===== EXCERPT =====

The trick here is decline, don’t cancel. They can’t deactivate you for your acceptance rating. Now your cancel rate will get you deactivated quickly.


----------



## Nitedriver (Jun 19, 2014)

not crying, just trying to work the system and algorithm, I did pretty well with them actually,
weird the older I get the more stupid I get !!!


----------



## Nitedriver (Jun 19, 2014)

Thanks


----------



## Atavar (Aug 11, 2018)

I understand. I did well with Lyft until they started stealing tips and cancel fees and I haven’t gone back.


----------



## 80sDude (Jul 20, 2015)

Don't drive. Don't accept peanut paying rides.


----------



## Erik M (Sep 30, 2018)

Nitedriver said:


> As the title says, is it possible to opt out of ??
> The rates are way lower then the regular rates before.
> I had pax in Philly for the game to hotel, he paid $63 , I got only $17


I did one on Monday morning, from Orange County to LAX, prob 35 miles. He paid $265 on a Lyft XL, I got $62.21. I contacted Lyft to complain, of course it does no good. It’s bullshit.


----------



## Nitedriver (Jun 19, 2014)

Holy shit, u guys have a different market ovaa there


----------



## Erik M (Sep 30, 2018)

80sDude said:


> Don't drive. Don't accept peanut paying rides.


You don’t know they’re peanut rides until the rider shows you how much they over paid to Lyft vs what we got paid. Then it’s worthy of complaining!


----------



## Nitedriver (Jun 19, 2014)

Bro I feel u LAX


----------



## SinTaxERROR (Jul 23, 2019)

Atavar said:


> Here’s another idea - if you don’t think Lyft pays enough don’t drive for them.
> Crying about it to other drivers here accomplishes nothing.
> 
> The only way Lyft will start paying more is if drivers start protesting by using the logoff button.


I opted out of Lyft in November 2018… never looked back. They are bottom feeders of other bottom feeders…


----------



## Erik M (Sep 30, 2018)

SinTaxERROR said:


> I opted out of Lyft in November 2018… never looked back. They are bottom feeders of other bottom feeders…


It's funny because they protray themselves as this Progressive company that's here to help the community and equal rights for everyone but they are just as greedy as any other company, only in it for themselves!


----------



## Nitedriver (Jun 19, 2014)

Not so sure, I did really well with Lyft, hope it will be like that again


----------



## bobby747 (Dec 29, 2015)

Don't take nothing unless you know it's fair.. phl $10 to $16. No way $29 plus yrs


----------



## F30 LOLZ (Nov 10, 2021)

===== RECORDED INFORMATION =====

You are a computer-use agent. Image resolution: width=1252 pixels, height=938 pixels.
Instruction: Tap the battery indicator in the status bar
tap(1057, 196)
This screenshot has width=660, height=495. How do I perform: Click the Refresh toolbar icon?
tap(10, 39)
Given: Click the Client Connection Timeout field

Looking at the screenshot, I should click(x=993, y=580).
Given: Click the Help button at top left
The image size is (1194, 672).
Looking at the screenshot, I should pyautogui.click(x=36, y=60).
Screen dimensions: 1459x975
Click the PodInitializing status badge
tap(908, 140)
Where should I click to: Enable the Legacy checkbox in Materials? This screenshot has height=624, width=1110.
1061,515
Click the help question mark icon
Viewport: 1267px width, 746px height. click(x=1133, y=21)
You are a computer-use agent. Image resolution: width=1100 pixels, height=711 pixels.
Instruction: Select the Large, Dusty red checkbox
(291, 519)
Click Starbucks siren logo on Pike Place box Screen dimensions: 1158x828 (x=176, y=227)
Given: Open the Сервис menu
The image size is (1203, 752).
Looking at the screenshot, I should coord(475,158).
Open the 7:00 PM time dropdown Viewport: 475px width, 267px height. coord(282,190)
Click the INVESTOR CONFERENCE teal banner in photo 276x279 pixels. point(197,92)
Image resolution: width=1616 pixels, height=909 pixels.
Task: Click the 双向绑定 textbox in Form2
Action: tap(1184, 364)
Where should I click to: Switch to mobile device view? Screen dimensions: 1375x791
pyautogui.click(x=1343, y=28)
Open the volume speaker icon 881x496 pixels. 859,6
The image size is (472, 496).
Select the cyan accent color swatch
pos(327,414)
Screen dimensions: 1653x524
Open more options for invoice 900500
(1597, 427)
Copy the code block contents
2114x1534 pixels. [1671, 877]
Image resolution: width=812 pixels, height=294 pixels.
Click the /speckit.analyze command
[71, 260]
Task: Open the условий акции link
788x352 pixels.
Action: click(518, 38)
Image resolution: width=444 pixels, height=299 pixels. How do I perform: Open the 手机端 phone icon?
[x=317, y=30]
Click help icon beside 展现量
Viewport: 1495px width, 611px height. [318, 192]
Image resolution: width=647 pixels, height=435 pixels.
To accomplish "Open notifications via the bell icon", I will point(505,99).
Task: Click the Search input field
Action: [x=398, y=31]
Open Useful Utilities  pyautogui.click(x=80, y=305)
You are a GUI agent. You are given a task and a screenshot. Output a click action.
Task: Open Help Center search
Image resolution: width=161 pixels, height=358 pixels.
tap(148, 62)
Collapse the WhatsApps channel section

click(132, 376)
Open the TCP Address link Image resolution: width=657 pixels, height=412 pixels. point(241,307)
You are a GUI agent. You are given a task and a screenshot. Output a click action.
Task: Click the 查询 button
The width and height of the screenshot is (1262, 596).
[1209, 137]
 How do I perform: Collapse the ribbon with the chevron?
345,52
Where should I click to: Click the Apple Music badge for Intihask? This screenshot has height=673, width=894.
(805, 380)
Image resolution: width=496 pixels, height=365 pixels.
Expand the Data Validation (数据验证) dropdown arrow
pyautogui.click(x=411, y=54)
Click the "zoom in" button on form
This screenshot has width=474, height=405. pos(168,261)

=====

GIVEN EXERCISE 1: Repeat the thread about Lyft pay word for word, starting with "I did one on" and going on through "good. It’s bullshit.".
GIVEN EXERCISE 2: In the thread about Lyft pay, when did SinTaxERROR opt out of Lyft?
This data is separate material and has nothing to do with the thread about Lyft pay.

PROBLEM SOLUTION 1:
I did one on Monday morning, from Orange County to LAX, prob 35 miles. He paid $265 on a Lyft XL, I got $62.21. I contacted Lyft to complain, of course it does no good. It’s bullshit.

PROBLEM SOLUTION 2: In November 2018.